New Insight in Enhanced Oil Recovery Process Analysis and Application

1
College of Energy and Mining Engineering, Shandong University of Science and Technology, Qingdao 266590, China
2
School of Petroleum Engineering, China University of Petroleum (East China), Qingdao 266580, China
*
Author to whom correspondence should be addressed.
Processes 2025, 13(9), 2696; https://doi.org/10.3390/pr13092696
Submission received: 16 August 2025 / Accepted: 22 August 2025 / Published: 25 August 2025
(This article belongs to the Special Issue New Insight in Enhanced Oil Recovery Process Analysis and Application)

1. Introduction

With stable global economic development, the energy demand continues to rise, with oil consistently accounting for over 30% of primary energy consumption. The International Energy Agency (IEA) predicts that global daily oil demand will exceed 110 million barrels by 2040. However, the average reserves of newly discovered oilfields have significantly decreased compared to the 20th century, and traditional high-yield oilfields have generally entered the late stage of high water-cut development. Therefore, discovering new oilfields through advanced exploration technologies and substantially enhancing oil recovery from mature oilfields have become crucial approaches to ensuring global energy security.

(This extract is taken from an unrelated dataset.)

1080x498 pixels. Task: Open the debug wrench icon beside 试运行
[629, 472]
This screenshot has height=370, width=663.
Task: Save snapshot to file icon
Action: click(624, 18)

Efficient petroleum resource development constitutes a complex system engineering challenge, involving accurate oil prospecting, precise numerical modeling, water channeling identification, safe oil storage, and reservoir management.
This Special Issue, titled “New Insight in Enhanced Oil Recovery Process Analysis and Application”, aims to introduce the latest research advancements and field applications of methods for enhancing oil recovery rates. This Special Issue comprises 12 articles that cover a wide range of topics, including fundamental seepage mechanics fields such as relative permeability curves, multiphase flow models, and numerical simulation methods, as well as novel chemical flooding methods like heterogeneous composite flooding, foam flooding, and viscosity reducer flooding.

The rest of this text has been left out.